- **TEXT PROVIDED**
Speaking to the Wat's like of using the campaign as a sandbox mode, we can have our cake and eat it too. Howabout a "New Game+" style feature. After you'd already beaten the mission on Normal or harder, it lights up a "Hard + all abilities unlocked" mode including juggernaughts.

Reply #4 Top

I have today just finished the escalation missions, so here is the newbie's opinion.

 

(And I will probably take a break now, rather than play any of the stand-alones; I'd about had enough by the end of the last one.

(And as a corollary to the above gentleman, I am one of those doesn't MP.))

 

As with the first ones, I found on normal the difficulty seemed fine (without any of the notable spikes like the first campaign had.)

 

I would also perhaps note that it seems farily likely that a new player will have already had a fairly extensive tutorial in the previous campaign (as they are choronologically linked), so I'm not sure it needed a second time now that the old campaign essentially has the same tech tree.

- **DATA EXCERPTS**
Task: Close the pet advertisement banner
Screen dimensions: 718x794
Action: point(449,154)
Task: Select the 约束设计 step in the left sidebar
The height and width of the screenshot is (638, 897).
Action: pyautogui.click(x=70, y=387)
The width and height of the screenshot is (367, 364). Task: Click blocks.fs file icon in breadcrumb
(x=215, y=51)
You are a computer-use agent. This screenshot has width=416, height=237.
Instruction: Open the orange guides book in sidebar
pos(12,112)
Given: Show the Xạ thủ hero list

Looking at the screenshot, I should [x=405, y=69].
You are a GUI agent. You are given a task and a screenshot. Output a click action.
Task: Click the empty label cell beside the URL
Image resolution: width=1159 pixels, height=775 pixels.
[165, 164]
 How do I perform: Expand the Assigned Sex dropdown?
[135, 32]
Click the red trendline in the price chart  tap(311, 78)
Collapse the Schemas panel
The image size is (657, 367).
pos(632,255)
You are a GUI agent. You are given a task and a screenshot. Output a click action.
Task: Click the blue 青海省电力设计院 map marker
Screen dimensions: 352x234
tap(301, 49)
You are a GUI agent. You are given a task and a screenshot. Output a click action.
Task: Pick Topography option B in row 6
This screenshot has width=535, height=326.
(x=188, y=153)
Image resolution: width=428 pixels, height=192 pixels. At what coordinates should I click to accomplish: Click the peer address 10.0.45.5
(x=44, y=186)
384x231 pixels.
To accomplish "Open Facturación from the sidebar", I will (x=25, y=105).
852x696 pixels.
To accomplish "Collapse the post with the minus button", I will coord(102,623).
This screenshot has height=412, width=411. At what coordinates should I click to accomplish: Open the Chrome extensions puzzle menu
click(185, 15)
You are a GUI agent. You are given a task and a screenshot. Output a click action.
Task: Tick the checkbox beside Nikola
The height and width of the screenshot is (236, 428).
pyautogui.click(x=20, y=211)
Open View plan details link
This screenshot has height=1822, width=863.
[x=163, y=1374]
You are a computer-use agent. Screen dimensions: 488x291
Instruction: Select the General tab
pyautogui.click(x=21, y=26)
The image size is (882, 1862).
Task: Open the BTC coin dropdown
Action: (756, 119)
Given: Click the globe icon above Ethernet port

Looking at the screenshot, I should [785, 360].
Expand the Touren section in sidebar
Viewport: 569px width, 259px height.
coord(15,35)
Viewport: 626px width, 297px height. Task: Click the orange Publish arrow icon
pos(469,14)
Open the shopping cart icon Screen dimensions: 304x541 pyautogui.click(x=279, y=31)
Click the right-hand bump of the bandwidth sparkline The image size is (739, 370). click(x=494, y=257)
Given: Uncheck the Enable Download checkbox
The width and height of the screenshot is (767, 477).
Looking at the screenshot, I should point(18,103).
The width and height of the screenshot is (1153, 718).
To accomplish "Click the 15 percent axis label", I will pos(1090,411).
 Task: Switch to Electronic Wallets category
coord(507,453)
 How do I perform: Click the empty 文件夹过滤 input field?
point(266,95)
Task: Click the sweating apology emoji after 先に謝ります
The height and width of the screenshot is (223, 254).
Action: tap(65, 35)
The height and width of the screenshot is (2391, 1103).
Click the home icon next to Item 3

- **TASK REQUIREMENTS**
Rewrite the part of the forum post that opens with the words containing "Speaking to the" and closes with "the newbie's opinion.", putting "testing ground" in place of "sandbox mode".

- **EXPECTED ANSWER**
Speaking to the Wat's like of using the campaign as a testing ground, we can have our cake and eat it too. Howabout a "New Game+" style feature. After you'd already beaten the mission on Normal or harder, it lights up a "Hard + all abilities unlocked" mode including juggernaughts.

Reply #4 Top

I have today just finished the escalation missions, so here is the newbie's opinion.